Renégocier l’accord BHV ? La majorité ne remet rien en cause

Il y aurait plus d’affaires flamandes à Bruxelles que ce que les négociateurs avaient imaginé et la clé (80/20) ne permettra pas d’absorber ces affaires. Relativisons…

Francis Van de Woestyne
Renégocier l’accord BHV ? La majorité ne remet rien en cause
©Reporters

Y a-t-il une bombe à retardement sous la table du Conseil des ministres ? L’accord sur la scission de Bruxelles-Hal-Vilvorde devra-t-il être renégocié ? A lire "De Tijd" et les réactions de la N-VA, on aurait pu le croire. Motif ? Il y aurait plus d’affaires flamandes à Bruxelles que ce que les négociateurs avaient imaginé et la clé (80/20) ne permettra pas d’absorber ces affaires. Relativisons…

On ne vous fera pas l’injure de rappeler que l’arrondissement électoral de Bruxelles-Hal-Vilvorde a été scindé. L’arrondissement judiciaire a suivi.

La scission judiciaire doit entrer en vigueur le 1er janvier 2014. Pour qu’elle soit effective, pour que cette réforme déploie ses modifications (scission au niveau du parquet et dédoublement au niveau du siège), il faudra que les cadres qui ont été déterminés soient remplis à 90 %. C’est la raison pour laquelle - avis aux amateurs - on engage à tour de bras, tant des magistrats que du personnel de greffe.

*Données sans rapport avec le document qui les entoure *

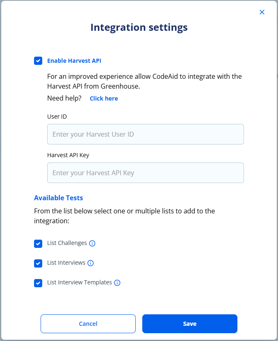Image resolution: width=278 pixels, height=341 pixels.
Task: Click the 'List Interview Templates' label text
Action: (79, 282)
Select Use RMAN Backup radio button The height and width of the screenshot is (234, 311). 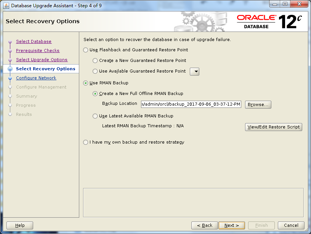86,83

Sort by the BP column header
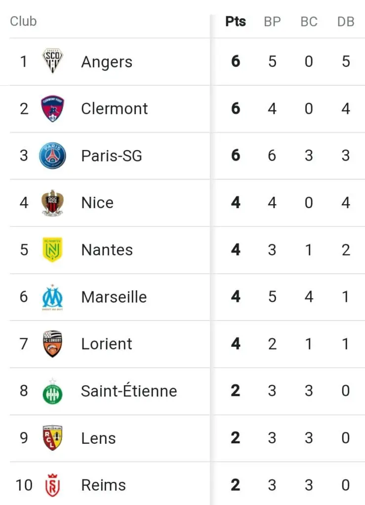pyautogui.click(x=272, y=22)
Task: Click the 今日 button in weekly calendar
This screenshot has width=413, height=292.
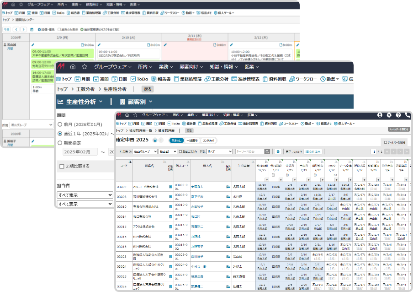Action: click(x=6, y=29)
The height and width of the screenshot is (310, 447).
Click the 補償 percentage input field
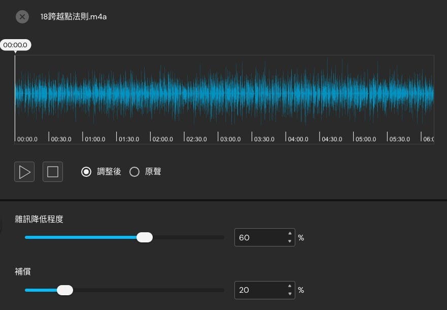point(259,290)
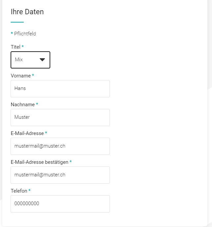Click the teal asterisk beside Vorname
Viewport: 212px width, 227px height.
click(x=33, y=75)
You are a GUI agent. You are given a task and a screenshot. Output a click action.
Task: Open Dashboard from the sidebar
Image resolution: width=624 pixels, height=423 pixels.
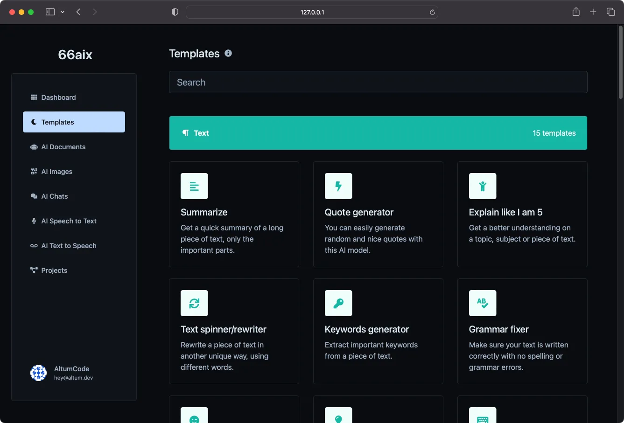(x=58, y=97)
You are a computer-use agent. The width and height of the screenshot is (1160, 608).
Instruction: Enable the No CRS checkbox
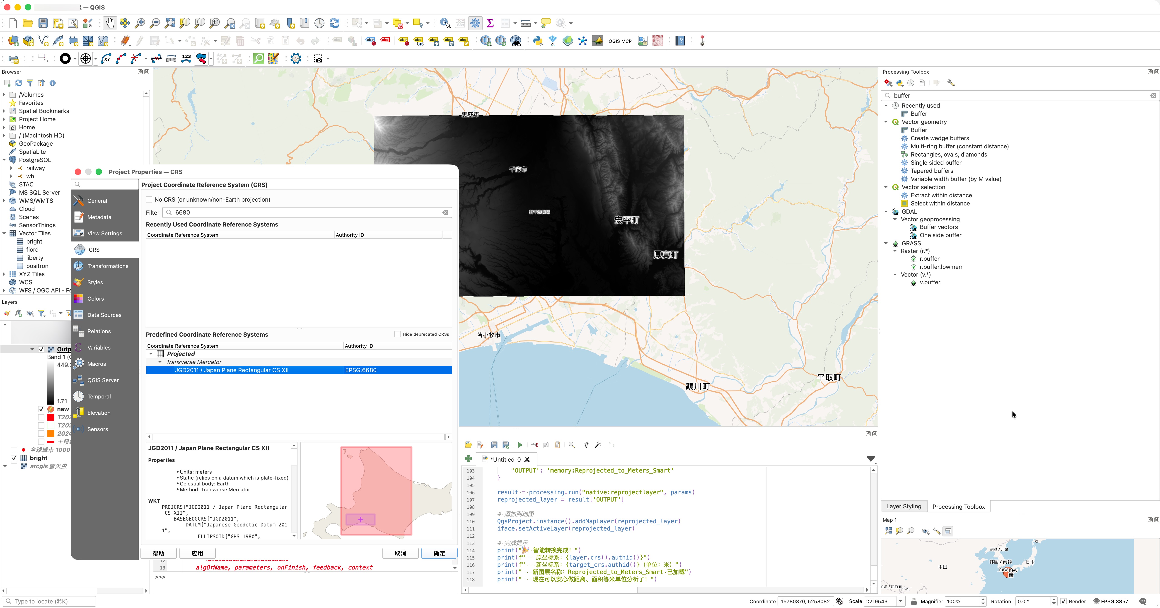[149, 200]
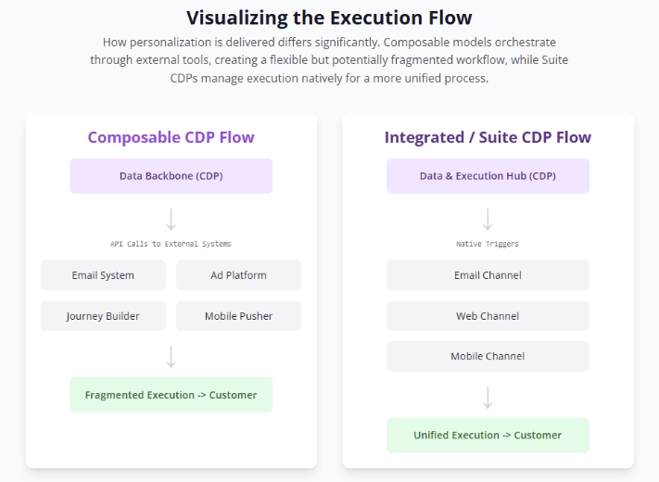Select the Email Channel block

[488, 275]
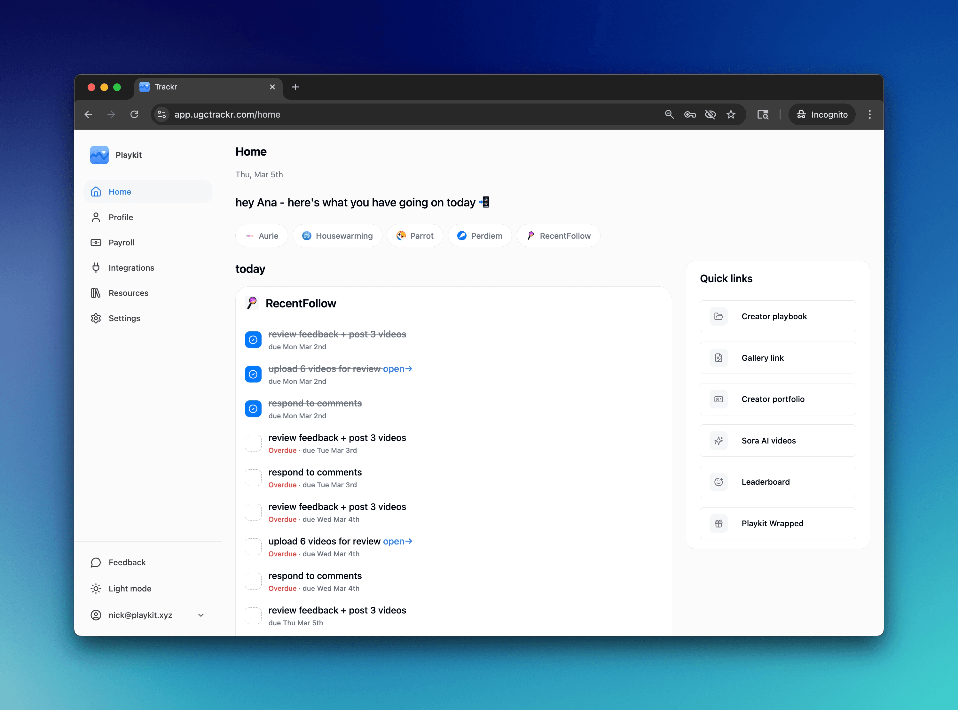This screenshot has width=958, height=710.
Task: Click the Playkit Wrapped gift icon
Action: pyautogui.click(x=719, y=523)
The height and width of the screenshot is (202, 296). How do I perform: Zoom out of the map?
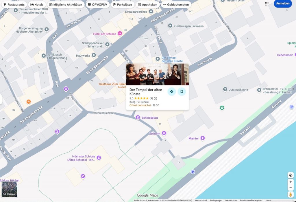tap(291, 188)
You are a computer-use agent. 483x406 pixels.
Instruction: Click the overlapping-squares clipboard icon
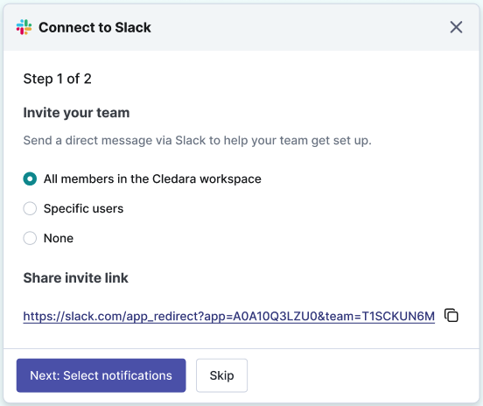click(452, 315)
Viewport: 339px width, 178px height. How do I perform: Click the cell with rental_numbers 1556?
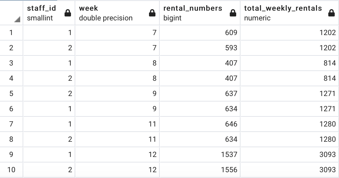pos(200,170)
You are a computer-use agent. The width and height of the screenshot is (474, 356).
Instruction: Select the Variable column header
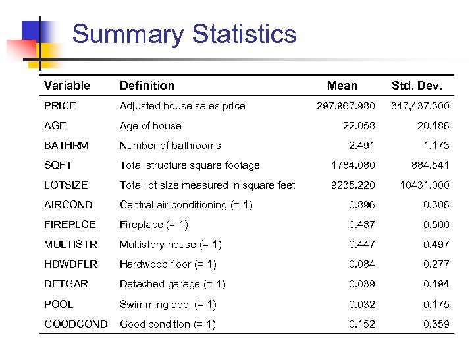click(x=66, y=86)
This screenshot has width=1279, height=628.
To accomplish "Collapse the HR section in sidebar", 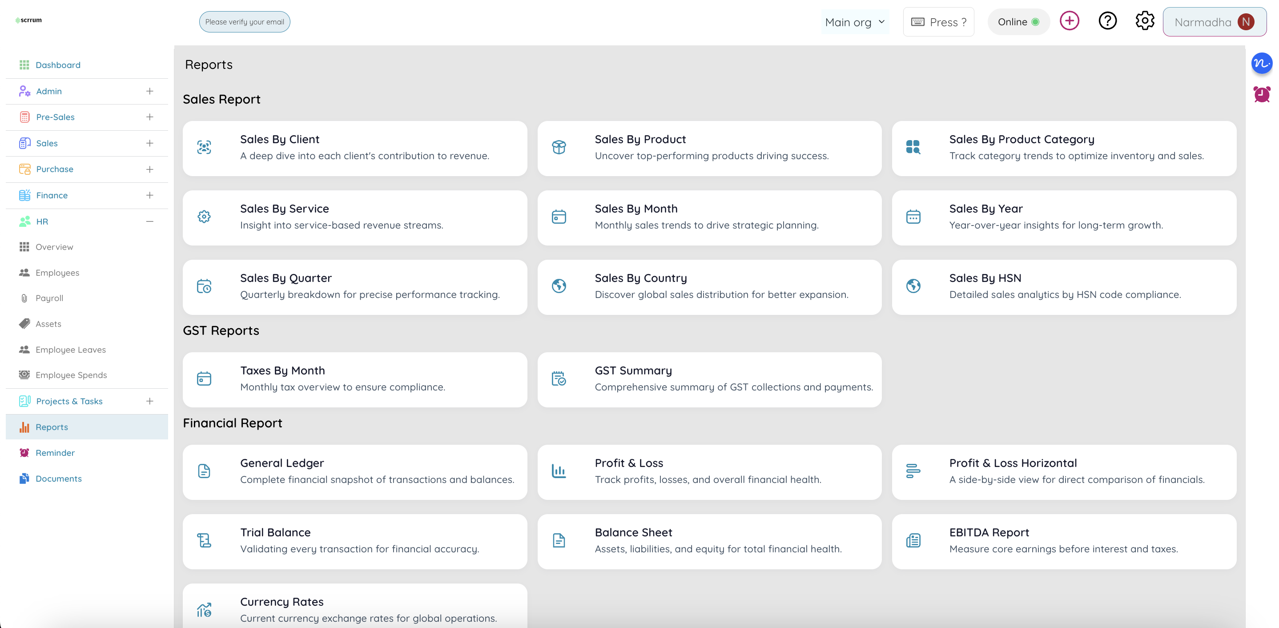I will [x=150, y=221].
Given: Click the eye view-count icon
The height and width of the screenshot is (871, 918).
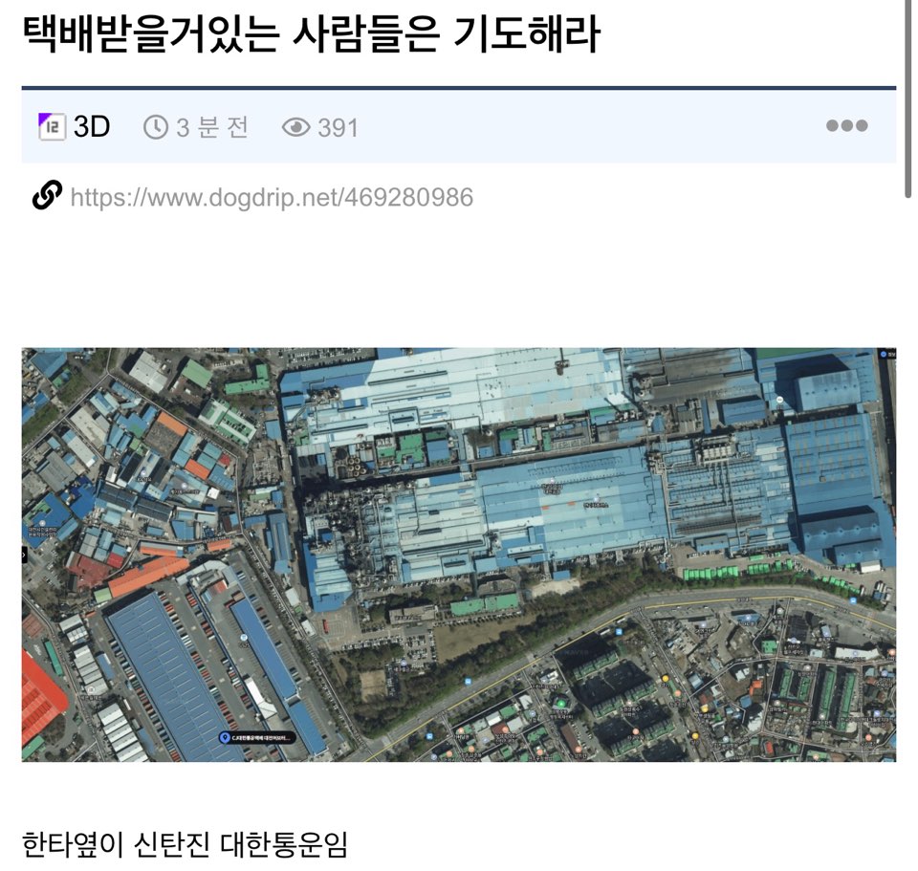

Pour l’instant, les cadres se remplissent plus du côté flamand car les candidats "N" sont plus nombreux à réussir les épreuves même si les conditions de bilinguisme ont été assouplies. Un problème a toutefois été épinglé : il est difficile de remplir le cadre du futur tribunal de Hal-Vilvorde car peu de magistrats flamands ont envie de quitter Bruxelles pour aller y travailler.

Mais il a également été prévu, parallèlement à cela, que l’on définirait un nouveau cadre pour Bruxelles de manière à résorber l’arriéré judiciaire à Bruxelles. Pour cela, il était indispensable de réaliser une analyse de la répartition de la charge de travail dans tous les tribunaux et de mesurer le plus précisément possible, la répartition des affaires traitées par les magistrats francophones et flamands.

Ces évaluations sont en cours. D’une part, les experts du Comité de mise en œuvre des réformes institutionnelles (Comori) ont reçu les statistiques du SPF (administration) et de la Justice. La ministre de la Justice, Annemie Turtelboom (Open VLD) a également commandé un rapport à un bureau d’experts indépendants, la société KPMG. Laquelle a travaillé en concertation avec des magistrats. Mais très vite, des tensions sont apparues, certains magistrats ont même claqué la porte des réunions, remettant en cause la méthodologie utilisée.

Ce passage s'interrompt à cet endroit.